• WHAT YOU HAVE TO DO:
Repeat exactly the lines below that lie between the line with "Viewport: 1024px width, 561px height." and the line with "Collapse the Servicenow connection node", counting both of those lines as part of the answer.

• INFORMATION:
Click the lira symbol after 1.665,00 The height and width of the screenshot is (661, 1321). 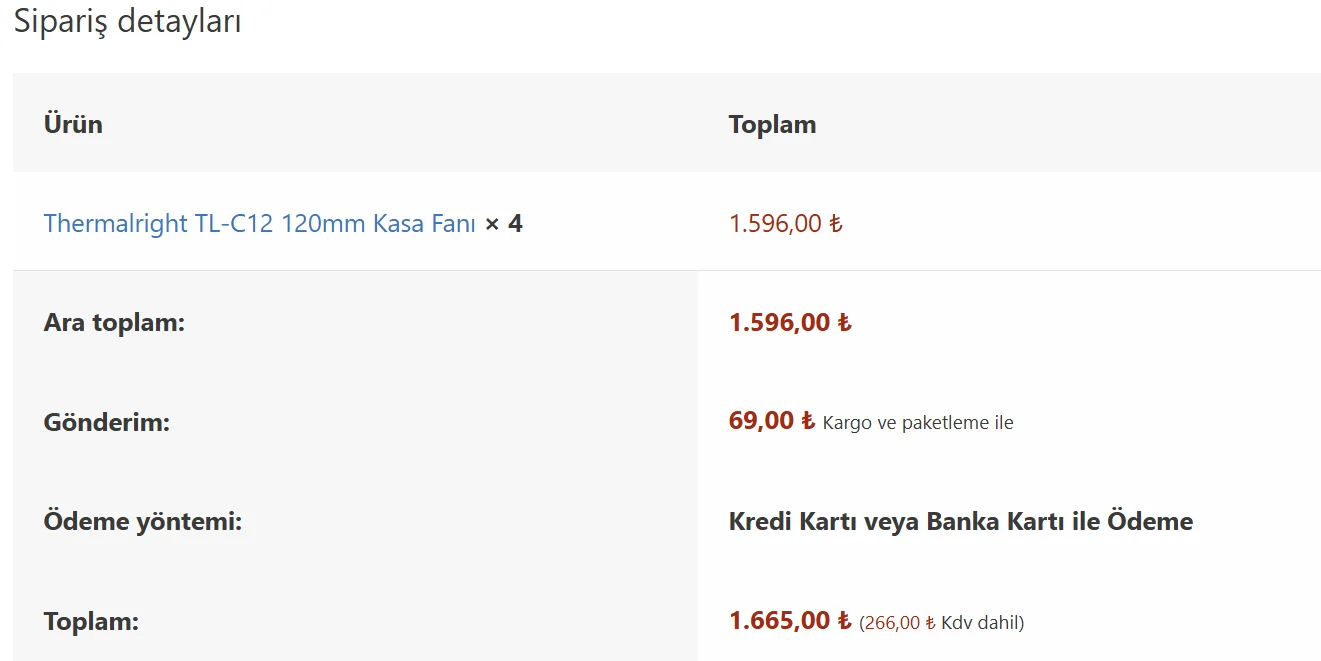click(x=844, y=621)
* * *
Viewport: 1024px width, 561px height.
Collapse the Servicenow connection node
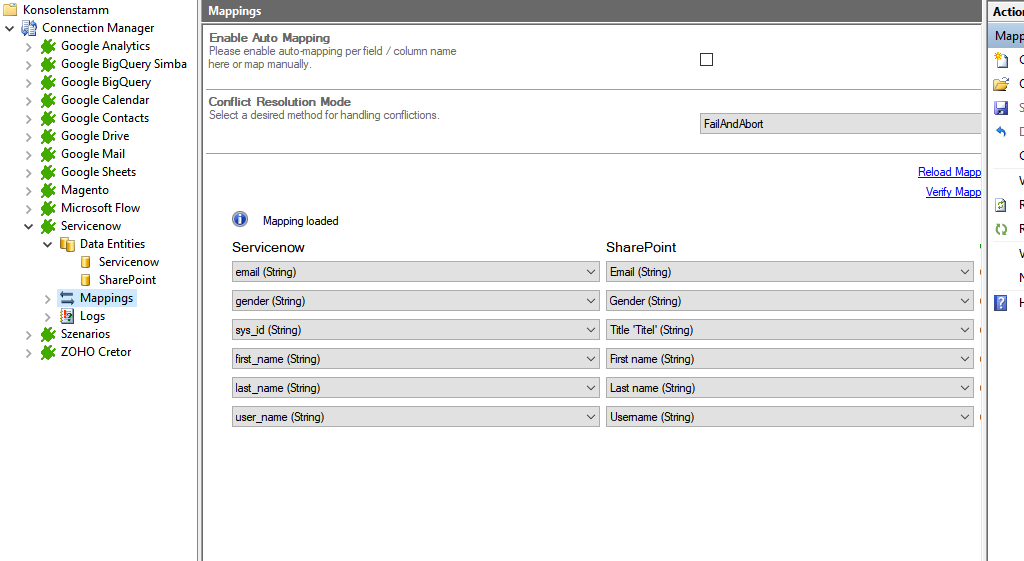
* * *
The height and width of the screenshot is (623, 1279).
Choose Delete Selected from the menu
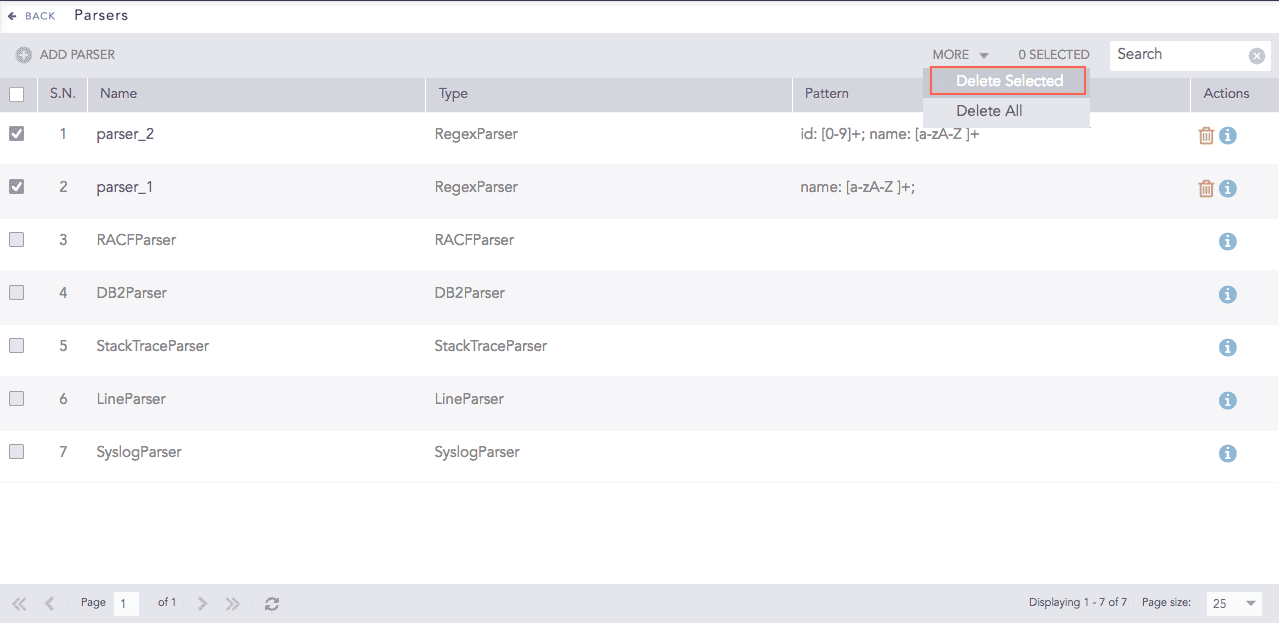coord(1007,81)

• ANSWER TO THIS PROBLEM:
Viewport: 1024px width, 561px height.
Collapse the Servicenow connection node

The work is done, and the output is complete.